Gdzieś koło południa Stefan zaczął zdradzać zachowaniem że trzeba ruszać do Warszawy (dla niezorientowanych to taka wieś na Mazowszu nad Wisłą).
I pojechali Grześ, Piotr i Stefan. Niestety wzywała ich praca, a my w trójkę zostaliśmy. W międzyczasie dotarła wiadomośc, że Rafał z Chorzowa nie dotrze co zdziebko nas zdołowało. Wyczekiwaliśmy, dyskutując trochę o dalszych częściach wcześniej poruszonych tematów, na kolejnych indianistów. Marek zaczął zbierać chrust i gałęzie, Ania i ja wyskoczyliśmy po zaprowiantowanie. Smutne lecz prawdziwe.... ta Kobieta Wojownik po cichu przejęła władzę w tipi...a ja nie protestowałem - przynajmniej nie bardzo :).
Jeszcze długo potem stan liczebny fiestowiczów nie zmieniał się. Ale w końcu los się usmiechnął. Przytargał się Bluewind i Beata (czyli Ania Beata lub Ania B.). Znaleźli szybko miejsca u nas. A potem....zaczęło się zaludniać. Przybył Lakota z Jarlem Januszem, Staszek z Sulęcina, ogrooooooooooooooooomna załoga Groszka, pojawił się nad nami Cień z Ewą a wkrótce wycie Wilka dało się słyszeć w okolicy.

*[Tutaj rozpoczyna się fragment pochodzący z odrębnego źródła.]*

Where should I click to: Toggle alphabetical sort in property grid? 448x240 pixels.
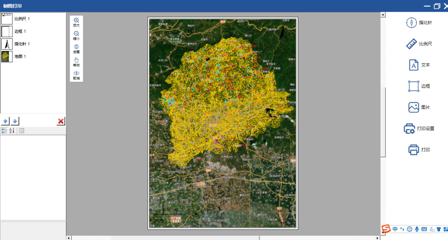pyautogui.click(x=12, y=131)
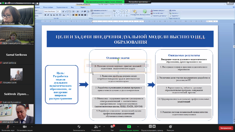Click the green Демонстрация экрана icon

click(129, 127)
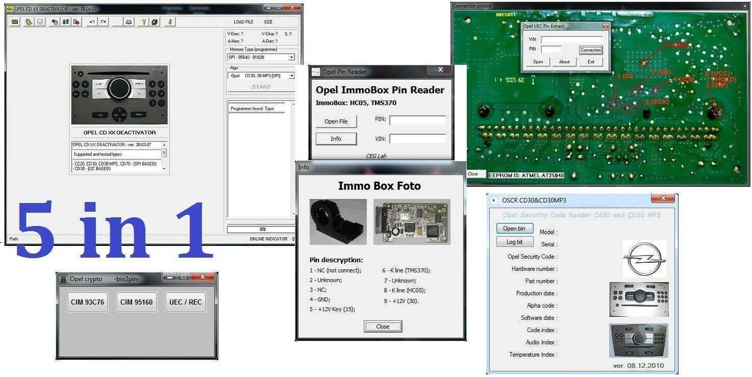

Czyli jednak. Ludziska przybywają. Znowu stanęly tipi (w sumie 4), kilka namiotów, znowu przy ognisku indianiści opowiadali swe przemyślenia, żarty, wspomnienia. Piątek dobiegał końca, Marek pojechał do domu, zapowiadając że wróci jutro, część ludzi poszła do baru, część spać a Vampiria ze mną na długi nocny spacer. Cichy był las nocą, gdzieś w oddali słychać było jednak cywilizację. Gdy wróciliśmy panowała już w obozie cisza...
Sobota rano.
Powoli budzimy się do życia. Już nie pamiętam kto wpadł na pomysł zrobienia śniadania. Na dźwięk słowa "śniadanie" indianiści najczęściej baaardzo szybko zlatują się na miejsce pokazania się pokarmu :).
Powoli klaruje się definicja indianisty , ale o tym już kiedy indziej. Powoli też okazuje się że jedzenia w tipi jest coraz więcej. Niestety :) okazuje się, że wszystkie kobiety mieszkające u mnie w tipi to wegetarianki....wizja braku boczku zawisła nad kruczym, przepraszam... już aniowym tipi. I nagle pojawia się znowu Marek Cichomski.
Ja nie wiem jak mam to opisać, aby nie popaść w peany ku czci Marka C., ale LUDZISKA JEDZCIE TYLKO MARKOWY CHLEB!!!!!! Upieczony przez żonę Marka chleb z nasionami znikał w zastraszającym tępie, ba ŚLIW 03!!!!!!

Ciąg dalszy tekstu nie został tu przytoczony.